On Deferring Repentance to a Future Time, see the preceding Third Part.



THIRTEENTH SERMON.

ON THE UNHAPPY DEATH OF THE WICKED.

Subject.

The death of the sinner is full of misery, without help or consolation, 1. from creatures, 2. from God.—Preached on the twenty-second Sunday after Pentecost.

Text.

Filia mea modo defuncta est.—Matt. ix. 18.

“My daughter is even now dead.”

Introduction.

Who would have thought that this maiden should have been hurried off so soon by death in the bloom of youth? Certainly neither her father nor she herself would have imagined such a thing; and yet she died.
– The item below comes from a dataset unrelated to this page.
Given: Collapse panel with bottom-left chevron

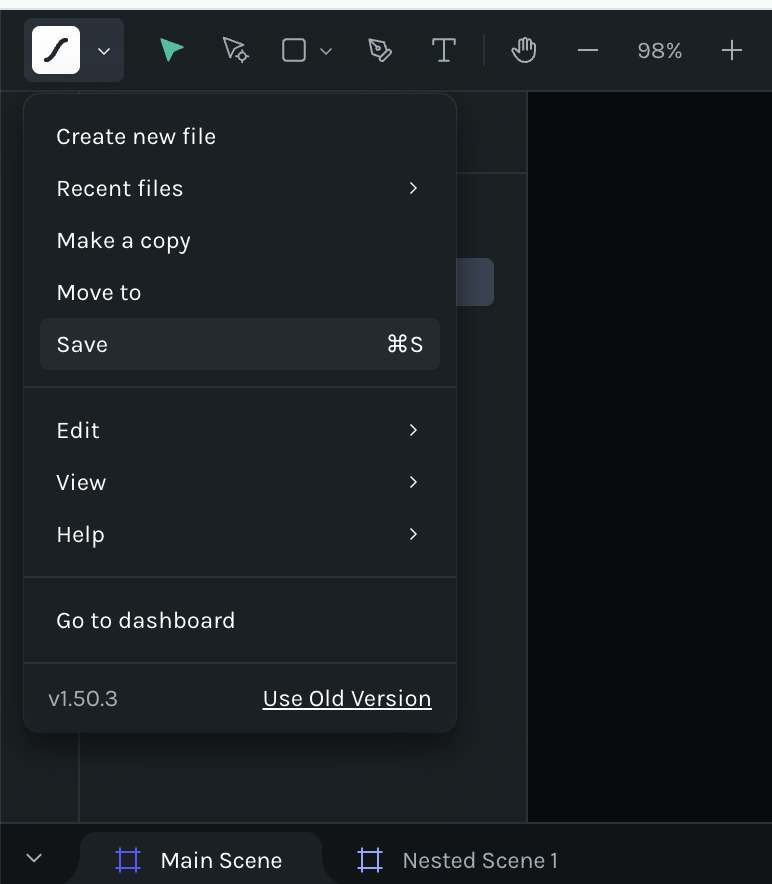Looking at the screenshot, I should point(33,857).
So true are the words: “At what hour you think not the Son of man will come.”[1] He will come when we least expect, to take us out of this world. Yet this death was in some respects consoling for the father and fortunate for the innocent daughter; consoling for him, because he had at hand Christ the Son of God, from whom he might seek help and comfort; fortunate for the daughter, because she was immediately raised from the dead by the same Son of God and restored to life; and even if she had not been restored to life, her death would have been a happy one, since she departed in her first innocence with a conscience at peace with God. My dear brethren, the death of the just, whether it comes early or late, suddenly or slowly, foreseen or unforeseen, is always a consoling and happy

  1. Quia qua hora non putatis, Filius hominis veniet.—Luke xii. 40.